Heading out on the run I knew pace management would be the name of the game. The course was two loops of hilly terrain. The course was essentially always up or down but there were three main climbs per loop. I focused on controlling my heart rate, keeping my cadence up and intaking as much nutrition as possible during the first lap. Another huge factor to making it successfully through the run was having a lot of family and friends spread throughout the course. Seeing friendly supportive faces even just for 15 seconds makes a huge difference, especially when they tell you your lead and you can relax just a bit! Despite control on the bike and a gentle first lap the second lap was indeed very hard. I really tried to control my effort on the hills to ensure I was actually running the entire time. Ice down the pants and sponges in the hands can really make all the difference sometimes. All showers from spectators were welcomed and I did not hesitate to cross the road in search of even just a small shady patch.
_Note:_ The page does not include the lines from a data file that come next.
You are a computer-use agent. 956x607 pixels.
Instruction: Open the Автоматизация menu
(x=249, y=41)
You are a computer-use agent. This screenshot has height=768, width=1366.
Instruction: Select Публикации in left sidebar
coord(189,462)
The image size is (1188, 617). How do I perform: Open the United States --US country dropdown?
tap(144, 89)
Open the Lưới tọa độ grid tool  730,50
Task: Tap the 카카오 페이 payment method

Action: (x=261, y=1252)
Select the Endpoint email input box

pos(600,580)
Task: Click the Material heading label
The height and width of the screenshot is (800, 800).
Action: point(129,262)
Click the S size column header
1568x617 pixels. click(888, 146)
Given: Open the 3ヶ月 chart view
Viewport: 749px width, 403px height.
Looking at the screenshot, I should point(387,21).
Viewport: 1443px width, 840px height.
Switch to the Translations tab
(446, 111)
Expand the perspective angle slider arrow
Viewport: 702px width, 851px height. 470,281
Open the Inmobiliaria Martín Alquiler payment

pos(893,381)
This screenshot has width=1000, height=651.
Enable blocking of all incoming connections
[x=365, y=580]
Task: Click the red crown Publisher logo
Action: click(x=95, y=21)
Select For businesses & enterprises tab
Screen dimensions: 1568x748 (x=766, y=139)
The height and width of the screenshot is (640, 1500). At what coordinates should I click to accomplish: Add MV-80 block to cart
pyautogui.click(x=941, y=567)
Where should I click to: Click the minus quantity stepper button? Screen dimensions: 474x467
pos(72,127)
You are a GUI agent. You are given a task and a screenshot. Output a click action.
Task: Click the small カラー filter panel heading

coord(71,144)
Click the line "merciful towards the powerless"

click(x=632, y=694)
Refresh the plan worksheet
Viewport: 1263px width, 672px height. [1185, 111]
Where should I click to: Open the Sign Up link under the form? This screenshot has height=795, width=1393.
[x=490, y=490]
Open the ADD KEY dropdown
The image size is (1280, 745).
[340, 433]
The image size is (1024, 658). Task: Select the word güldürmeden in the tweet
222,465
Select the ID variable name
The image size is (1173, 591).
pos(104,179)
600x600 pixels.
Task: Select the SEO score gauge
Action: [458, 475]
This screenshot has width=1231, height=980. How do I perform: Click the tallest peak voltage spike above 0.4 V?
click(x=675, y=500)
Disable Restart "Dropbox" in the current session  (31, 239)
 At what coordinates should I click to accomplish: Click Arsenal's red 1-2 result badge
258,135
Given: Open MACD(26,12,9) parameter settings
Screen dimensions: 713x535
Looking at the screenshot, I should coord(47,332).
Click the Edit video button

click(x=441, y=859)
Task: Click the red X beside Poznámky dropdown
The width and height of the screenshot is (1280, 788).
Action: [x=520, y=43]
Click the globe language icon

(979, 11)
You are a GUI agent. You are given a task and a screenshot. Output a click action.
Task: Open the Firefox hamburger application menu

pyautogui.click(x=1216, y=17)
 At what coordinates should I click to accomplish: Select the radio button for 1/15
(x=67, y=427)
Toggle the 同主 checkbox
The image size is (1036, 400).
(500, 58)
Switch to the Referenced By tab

I ran a 1:37 to finish off the half which all factors considered I am very happy with, good signs of progress. Final time was 4:33:01 with a 15 minute gap to 2nd place. For the first time ever I had the fastest splits across the board, including the transitions. This is obviously very satisfying on the run but having made a lot of sloppy mistakes last season being fast in the transitions is perhaps even more rewarding.

In the end it was a very good day, having struggled to perform in the heat for a long time this was a very gratifying race and it was great to have a lot of family there to support the effort but hopefully also enjoy the day as well. Big Bear Olympic in three weeks, back to work.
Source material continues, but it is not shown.